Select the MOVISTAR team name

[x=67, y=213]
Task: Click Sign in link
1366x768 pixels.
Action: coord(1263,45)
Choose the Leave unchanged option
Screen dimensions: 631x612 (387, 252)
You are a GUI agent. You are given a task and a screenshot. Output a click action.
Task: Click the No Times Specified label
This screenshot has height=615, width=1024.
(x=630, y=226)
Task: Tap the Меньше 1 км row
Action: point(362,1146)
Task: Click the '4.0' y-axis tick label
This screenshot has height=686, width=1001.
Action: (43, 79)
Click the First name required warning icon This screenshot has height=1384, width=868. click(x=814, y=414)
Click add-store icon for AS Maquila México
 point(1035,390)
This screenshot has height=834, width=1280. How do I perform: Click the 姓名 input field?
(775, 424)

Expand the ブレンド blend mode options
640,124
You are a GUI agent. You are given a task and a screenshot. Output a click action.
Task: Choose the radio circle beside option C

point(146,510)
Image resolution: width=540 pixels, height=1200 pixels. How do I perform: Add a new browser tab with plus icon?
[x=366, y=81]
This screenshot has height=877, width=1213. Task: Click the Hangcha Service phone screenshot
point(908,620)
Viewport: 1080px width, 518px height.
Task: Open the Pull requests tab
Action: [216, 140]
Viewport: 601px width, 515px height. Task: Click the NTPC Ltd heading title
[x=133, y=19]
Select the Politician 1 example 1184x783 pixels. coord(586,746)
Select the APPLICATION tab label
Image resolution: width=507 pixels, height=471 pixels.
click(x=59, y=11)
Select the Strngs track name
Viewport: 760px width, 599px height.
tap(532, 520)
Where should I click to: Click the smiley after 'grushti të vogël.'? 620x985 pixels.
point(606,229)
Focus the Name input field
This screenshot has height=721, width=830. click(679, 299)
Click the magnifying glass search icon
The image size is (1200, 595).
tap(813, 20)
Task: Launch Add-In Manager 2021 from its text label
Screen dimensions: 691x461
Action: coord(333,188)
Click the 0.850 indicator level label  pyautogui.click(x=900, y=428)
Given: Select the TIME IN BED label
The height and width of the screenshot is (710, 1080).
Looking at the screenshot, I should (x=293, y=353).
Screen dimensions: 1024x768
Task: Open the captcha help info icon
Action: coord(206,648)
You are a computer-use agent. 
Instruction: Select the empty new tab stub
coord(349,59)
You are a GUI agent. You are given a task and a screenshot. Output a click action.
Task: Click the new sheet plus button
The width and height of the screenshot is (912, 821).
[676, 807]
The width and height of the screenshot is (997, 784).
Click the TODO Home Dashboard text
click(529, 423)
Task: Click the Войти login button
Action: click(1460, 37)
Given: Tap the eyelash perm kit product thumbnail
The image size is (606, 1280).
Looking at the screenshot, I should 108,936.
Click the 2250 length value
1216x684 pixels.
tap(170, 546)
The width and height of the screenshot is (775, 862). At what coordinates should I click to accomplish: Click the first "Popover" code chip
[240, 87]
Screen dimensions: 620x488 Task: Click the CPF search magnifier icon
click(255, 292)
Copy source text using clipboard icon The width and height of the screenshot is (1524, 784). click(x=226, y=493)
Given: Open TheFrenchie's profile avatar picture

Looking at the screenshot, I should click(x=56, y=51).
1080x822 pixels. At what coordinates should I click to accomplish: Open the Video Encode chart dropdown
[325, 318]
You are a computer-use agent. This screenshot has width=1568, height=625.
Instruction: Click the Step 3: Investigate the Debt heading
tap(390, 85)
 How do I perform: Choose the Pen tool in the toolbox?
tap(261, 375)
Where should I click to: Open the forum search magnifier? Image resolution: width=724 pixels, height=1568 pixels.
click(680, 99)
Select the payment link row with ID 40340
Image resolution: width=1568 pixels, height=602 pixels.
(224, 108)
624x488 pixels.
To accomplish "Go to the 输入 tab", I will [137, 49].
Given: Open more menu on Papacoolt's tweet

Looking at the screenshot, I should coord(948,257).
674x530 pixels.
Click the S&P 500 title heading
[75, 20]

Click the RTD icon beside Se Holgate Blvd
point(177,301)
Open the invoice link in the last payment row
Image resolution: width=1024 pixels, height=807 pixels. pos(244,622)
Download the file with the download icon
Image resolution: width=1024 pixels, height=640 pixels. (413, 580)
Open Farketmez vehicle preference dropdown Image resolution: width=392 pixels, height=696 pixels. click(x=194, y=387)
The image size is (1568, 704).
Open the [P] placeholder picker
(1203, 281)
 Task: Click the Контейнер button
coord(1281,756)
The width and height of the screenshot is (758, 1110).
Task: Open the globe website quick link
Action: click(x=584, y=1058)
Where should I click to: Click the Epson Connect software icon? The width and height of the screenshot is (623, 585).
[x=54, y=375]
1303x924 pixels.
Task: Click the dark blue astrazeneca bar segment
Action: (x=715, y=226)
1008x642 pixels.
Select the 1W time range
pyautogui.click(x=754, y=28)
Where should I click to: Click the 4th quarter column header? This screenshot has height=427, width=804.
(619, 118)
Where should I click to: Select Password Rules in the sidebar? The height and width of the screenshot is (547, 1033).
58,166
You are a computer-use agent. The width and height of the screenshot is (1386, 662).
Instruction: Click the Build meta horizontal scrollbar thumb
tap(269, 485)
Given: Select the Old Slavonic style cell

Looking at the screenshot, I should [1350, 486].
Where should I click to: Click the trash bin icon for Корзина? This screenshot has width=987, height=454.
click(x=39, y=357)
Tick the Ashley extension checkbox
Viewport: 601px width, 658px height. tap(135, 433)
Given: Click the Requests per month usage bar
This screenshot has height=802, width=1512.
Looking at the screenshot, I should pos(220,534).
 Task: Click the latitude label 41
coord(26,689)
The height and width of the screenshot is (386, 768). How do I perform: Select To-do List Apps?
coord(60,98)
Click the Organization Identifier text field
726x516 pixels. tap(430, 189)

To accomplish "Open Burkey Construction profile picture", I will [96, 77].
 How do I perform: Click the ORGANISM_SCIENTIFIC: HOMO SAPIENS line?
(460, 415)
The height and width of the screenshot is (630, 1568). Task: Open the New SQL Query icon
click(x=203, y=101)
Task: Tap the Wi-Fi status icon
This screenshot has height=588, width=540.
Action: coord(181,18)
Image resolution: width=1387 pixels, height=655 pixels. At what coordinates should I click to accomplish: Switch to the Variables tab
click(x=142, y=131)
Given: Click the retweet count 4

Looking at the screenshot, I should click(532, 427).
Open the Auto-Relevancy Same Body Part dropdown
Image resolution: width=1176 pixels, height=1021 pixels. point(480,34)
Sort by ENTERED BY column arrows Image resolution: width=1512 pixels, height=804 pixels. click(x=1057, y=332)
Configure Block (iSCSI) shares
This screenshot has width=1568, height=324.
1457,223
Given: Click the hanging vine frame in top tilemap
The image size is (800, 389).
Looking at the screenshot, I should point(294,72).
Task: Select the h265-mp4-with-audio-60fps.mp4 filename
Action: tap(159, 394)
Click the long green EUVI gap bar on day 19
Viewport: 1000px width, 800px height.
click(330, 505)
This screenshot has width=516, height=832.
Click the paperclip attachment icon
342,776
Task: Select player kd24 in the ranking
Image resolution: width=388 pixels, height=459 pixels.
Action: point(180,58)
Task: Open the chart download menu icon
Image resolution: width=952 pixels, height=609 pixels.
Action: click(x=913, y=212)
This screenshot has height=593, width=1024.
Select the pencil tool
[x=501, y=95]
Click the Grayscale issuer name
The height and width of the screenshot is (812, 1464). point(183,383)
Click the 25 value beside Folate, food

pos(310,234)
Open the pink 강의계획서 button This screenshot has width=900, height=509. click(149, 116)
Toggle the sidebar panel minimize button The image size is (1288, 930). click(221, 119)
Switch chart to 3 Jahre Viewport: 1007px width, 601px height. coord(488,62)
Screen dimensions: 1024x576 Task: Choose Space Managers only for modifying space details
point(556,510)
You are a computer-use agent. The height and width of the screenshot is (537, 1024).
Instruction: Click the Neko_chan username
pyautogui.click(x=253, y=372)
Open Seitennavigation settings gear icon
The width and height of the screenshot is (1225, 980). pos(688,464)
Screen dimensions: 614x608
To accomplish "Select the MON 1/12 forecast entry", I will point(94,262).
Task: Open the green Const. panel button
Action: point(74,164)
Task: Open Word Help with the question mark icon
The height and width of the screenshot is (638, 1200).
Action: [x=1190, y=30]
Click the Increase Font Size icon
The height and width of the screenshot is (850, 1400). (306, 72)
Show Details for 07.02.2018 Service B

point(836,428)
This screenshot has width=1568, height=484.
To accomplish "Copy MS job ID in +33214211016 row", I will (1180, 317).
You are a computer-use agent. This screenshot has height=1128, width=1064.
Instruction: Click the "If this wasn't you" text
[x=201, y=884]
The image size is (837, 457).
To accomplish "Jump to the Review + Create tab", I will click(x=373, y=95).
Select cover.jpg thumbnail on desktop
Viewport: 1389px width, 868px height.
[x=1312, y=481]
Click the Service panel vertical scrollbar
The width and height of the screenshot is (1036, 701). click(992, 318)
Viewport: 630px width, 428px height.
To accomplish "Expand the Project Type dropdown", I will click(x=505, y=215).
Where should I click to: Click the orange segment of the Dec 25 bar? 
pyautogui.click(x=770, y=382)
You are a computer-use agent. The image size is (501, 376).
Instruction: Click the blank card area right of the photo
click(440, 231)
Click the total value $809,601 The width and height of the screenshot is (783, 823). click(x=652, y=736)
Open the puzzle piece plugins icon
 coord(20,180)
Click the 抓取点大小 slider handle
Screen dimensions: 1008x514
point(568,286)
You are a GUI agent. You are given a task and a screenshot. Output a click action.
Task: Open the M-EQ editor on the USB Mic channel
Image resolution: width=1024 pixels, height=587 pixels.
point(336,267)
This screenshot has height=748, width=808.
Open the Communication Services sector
◇ ◇ ◇ ◇ ◇ ◇ ◇
Using the listing above, show each line with the word "computer" in it.

You are a computer-use agent. 
You are a computer-use agent. This screenshot has width=1568, height=625.
You are a computer-use agent. The width and height of the screenshot is (1386, 662).
You are a computer-use agent. The height and width of the screenshot is (537, 1024).
You are a computer-use agent. This screenshot has height=1128, width=1064.
You are a computer-use agent. The image size is (501, 376).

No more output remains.